M. Táborský, D. Richter, M. Lazárová, D. Klimeš (Olomouc)
Topic: Heart failure
Type: Presentation - doctors, 21th CSC Annual Congress

Introduction: At present, even at maximum optimal pharmacotherapy the perspective of patients with advanced heart failure (NYHA III, IV) who are not indicated for cardiac resynchronization therapy (CRT) ,ventricular assist devices (VAD) or heart transplant (HTx), is very limited. The annual mortality of these patients is 20-50%.

Aim of the study: The aim was to evaluate in a pilot study the effect of catheter renal denervation (RDN) in patients with heart failure NYHA III (IV) not indicated for CRT. The primary endpoint was combined: 12-month number of rehospitalizations for heart failure, left ventricular end-diastolic dimension (LVEDD) and complications of RDN.

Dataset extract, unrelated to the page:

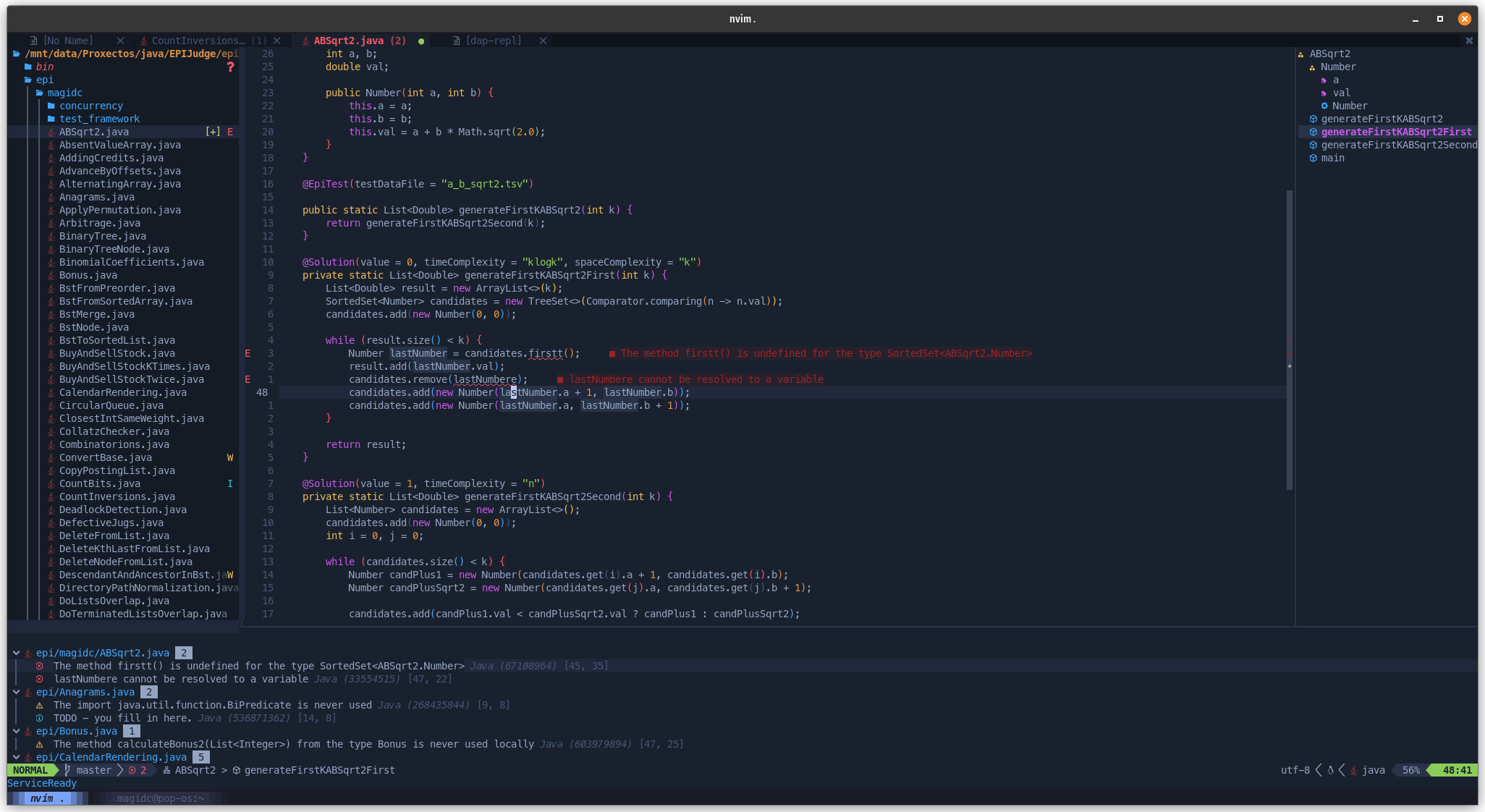Click the red question mark help icon
Image resolution: width=1485 pixels, height=812 pixels.
(230, 67)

Methods: 51 patients with advanced heart failure, NYHA III (IV) were randomized to perform either RDN + standard medical therapy or only standard medical therapy. RDN was realised in pts with previous CT angiography of renal arteries (RA), exclusion of secondary etilogy of hypertension and consent of the patient to participate in the study using catheter Simplicity 4 F (Medtronic, Inc.). The average number of lesions was 6.2 ±1.8 on the right RA, 5.9 ± 2.0 on the left RA . In patients a standard echocardiographic examination was realised before RDN, then at 6 and 12 months and three-month intervals were regularly followed in outpatient heart failure department.

Results: The was a significat improvement of  LV systolic function in pts with RDN (LVEF 25±12 x 31±14 at 12 M, p< 0.05) compared to the standard therapy (26 ± 11 28 ±12 at 12 M, p 0.67).

Conclusions: Catheter renal denervation may be a safe and effective alternative of non-pharmacological treatment in patients with advanced heart failure who are not indicated for CRT, VAD, or HTx. Effect of the RDN on the RAAS of these patients must be verified in a large prospective multicenter study.